▸ What you need to do
(1) From the profile of the Openbox studio, write out the part that opens with the words containing "A weak empathy" and closes with "the work itself.".
(2) In the profile of the Openbox studio, which two groups did the San Francisco Planning Department collaborate with on the parklets project?

Top of Document extract

A weak empathy muscle is not the only challenge for studios. Over the last year, Amy has witnessed more companies speaking about equity and diversity. “While it's great that there is interest, it's interesting to see how much of a challenge it is to really uphold the statements they put out. There’s intention but it takes hard work,” Amy said. This hard work will undoubtedly require empathy, dedication, vision, time, money, resources, and effort.
And then, of course, there’s the work itself.
“We’re a design firm. The work we do is rigorous, intentional, beautiful, people-centered. I do believe design when done well with people who represent the work, is design. Though I support those doing this for justice, I want to make sure it's done in a matter that still speaks to what dsign is supposed to be,” Marquise said.
He explains that a studio’s truth emerges not just from a click search on their site, but the actual work they produce. “I hold that there are other firms that will be born out of this moment that are more reflective of the community. Our diversity is not the only selling point—I want our work to be the differentiator,” he said.
The truth of Openbox lies not just in Marquise, Amy, and the team but also in the studio’s core design thinking practice, which incorporates both qualitative and quantitative approaches to solve the small, medium, and large problems.
A good example is a project with the San Francisco Planning Department. The department collaborated with Openbox and Stae, a partner in civic data management. Over the course of a month, they combined qualitative research with quantitative data analysis to gain a deeper understanding of the impact of parklets on San Francisco’s residents and businesses, and published the results in an online, interactive format designed to inform and inspire the public.
“A lot of companies focus on the what,” Marquise said. “We can add fidelity to the what with our qualitative research, to make sense of the why.” Openbox excels at understanding why people come together, live in cities, and gather. It channels the powerful inputs of residents, cities, designers, and businesses to secure better urban living for all.
“Commerce has changed, particularly after COVID. So, now, what does it mean to live in a marketplace, what does a built environment look like both because of the digital experience and the changing of neighborhoods? We help provide that why for clients,” Marquise said.

Bottom of Document extract
Top of Provided information

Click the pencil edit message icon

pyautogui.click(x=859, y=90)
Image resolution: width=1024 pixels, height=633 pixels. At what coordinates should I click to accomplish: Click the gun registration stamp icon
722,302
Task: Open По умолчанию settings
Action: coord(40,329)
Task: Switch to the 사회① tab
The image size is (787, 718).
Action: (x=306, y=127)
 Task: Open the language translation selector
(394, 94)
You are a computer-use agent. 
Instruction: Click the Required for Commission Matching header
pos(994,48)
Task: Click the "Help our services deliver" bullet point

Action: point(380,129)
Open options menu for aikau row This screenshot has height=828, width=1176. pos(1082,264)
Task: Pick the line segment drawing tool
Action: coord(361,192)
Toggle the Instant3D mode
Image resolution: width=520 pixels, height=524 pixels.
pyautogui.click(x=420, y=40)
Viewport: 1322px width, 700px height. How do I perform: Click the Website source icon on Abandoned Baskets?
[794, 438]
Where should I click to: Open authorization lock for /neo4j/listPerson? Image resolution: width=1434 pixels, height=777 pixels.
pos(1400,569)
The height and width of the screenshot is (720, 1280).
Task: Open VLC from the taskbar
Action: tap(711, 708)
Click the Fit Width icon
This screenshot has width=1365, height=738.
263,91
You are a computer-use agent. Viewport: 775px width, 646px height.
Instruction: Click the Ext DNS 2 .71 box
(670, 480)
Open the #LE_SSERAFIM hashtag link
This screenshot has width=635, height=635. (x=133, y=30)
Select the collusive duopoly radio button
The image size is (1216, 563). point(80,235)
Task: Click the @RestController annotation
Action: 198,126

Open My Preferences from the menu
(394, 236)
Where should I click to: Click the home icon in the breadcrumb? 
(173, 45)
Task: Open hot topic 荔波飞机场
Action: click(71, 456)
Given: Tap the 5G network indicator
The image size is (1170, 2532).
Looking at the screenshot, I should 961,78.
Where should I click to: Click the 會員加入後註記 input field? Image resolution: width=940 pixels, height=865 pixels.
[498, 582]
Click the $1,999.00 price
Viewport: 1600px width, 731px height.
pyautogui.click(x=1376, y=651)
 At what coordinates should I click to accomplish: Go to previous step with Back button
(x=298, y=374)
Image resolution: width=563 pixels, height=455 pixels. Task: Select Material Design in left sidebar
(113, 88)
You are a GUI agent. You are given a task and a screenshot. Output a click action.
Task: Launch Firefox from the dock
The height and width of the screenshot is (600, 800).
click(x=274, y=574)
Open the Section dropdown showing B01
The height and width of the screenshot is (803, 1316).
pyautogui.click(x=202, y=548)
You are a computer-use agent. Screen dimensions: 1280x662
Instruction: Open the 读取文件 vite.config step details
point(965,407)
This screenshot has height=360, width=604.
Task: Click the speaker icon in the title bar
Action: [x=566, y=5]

Bottom of Provided information

▸ Expected responses
(1)
A weak empathy muscle is not the only challenge for studios. Over the last year, Amy has witnessed more companies speaking about equity and diversity. “While it's great that there is interest, it's interesting to see how much of a challenge it is to really uphold the statements they put out. There’s intention but it takes hard work,” Amy said. This hard work will undoubtedly require empathy, dedication, vision, time, money, resources, and effort.
And then, of course, there’s the work itself.

(2) Openbox and Stae, a partner in civic data management.